Saved entries:
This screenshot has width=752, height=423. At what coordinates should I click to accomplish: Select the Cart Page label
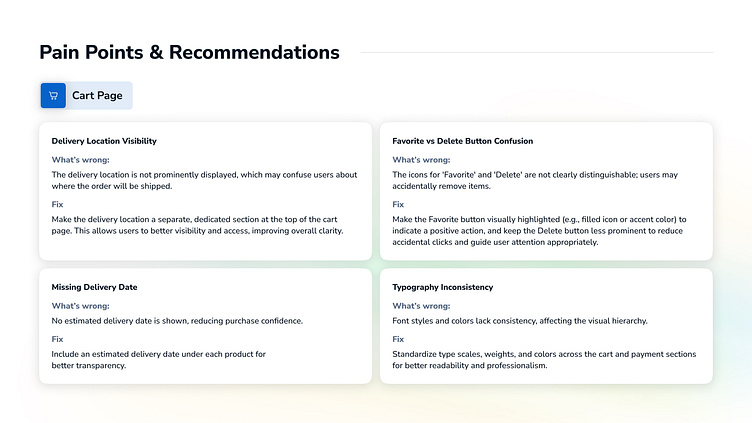point(97,96)
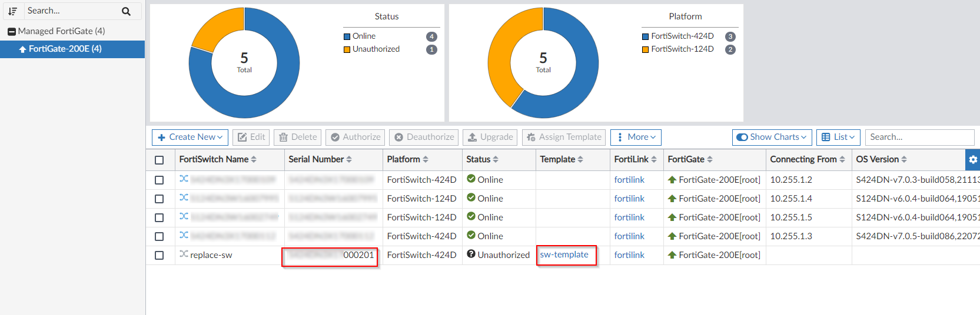Screen dimensions: 980x315
Task: Click the Edit pencil toolbar button
Action: tap(251, 137)
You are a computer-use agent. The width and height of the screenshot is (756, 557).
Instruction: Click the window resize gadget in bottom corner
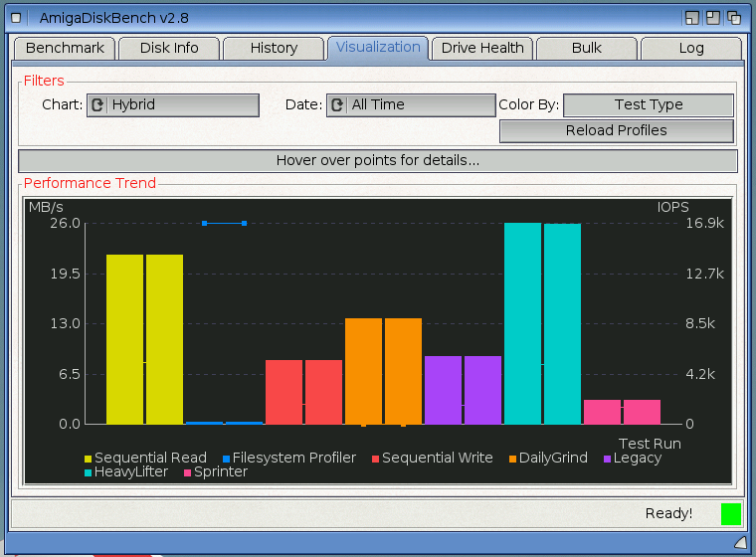tap(740, 542)
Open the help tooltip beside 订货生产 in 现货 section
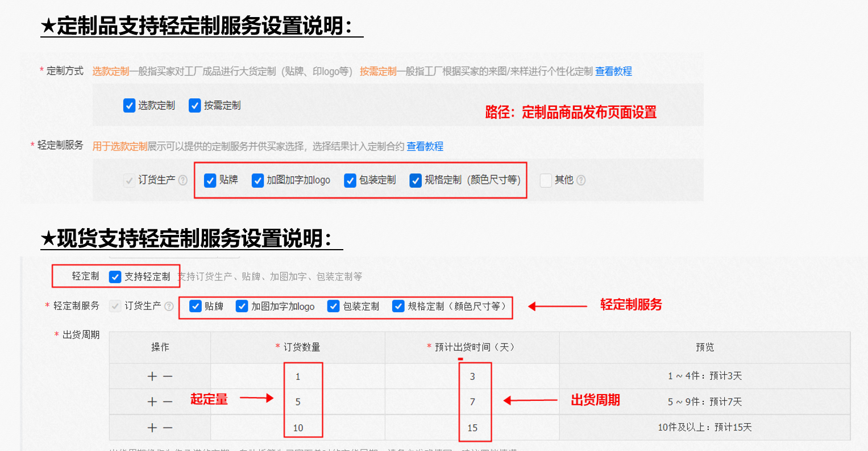Screen dimensions: 868x451 169,306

■ DIRECTIONS ■
Please retype the whole of the data precisely, omitting pictures.

■ RESPONSE FOR THIS EXERCISE ■
This screenshot has width=752, height=423. At what coordinates should I click to accomplish: Select the Cart Page label
point(97,96)
Screen dimensions: 980x315
Task: Click the Edit pencil toolbar button
Action: tap(251, 137)
You are a computer-use agent. The width and height of the screenshot is (756, 557).
Instruction: Click the window resize gadget in bottom corner
tap(740, 542)
Open the help tooltip beside 订货生产 in 现货 section
Screen dimensions: 868x451 169,306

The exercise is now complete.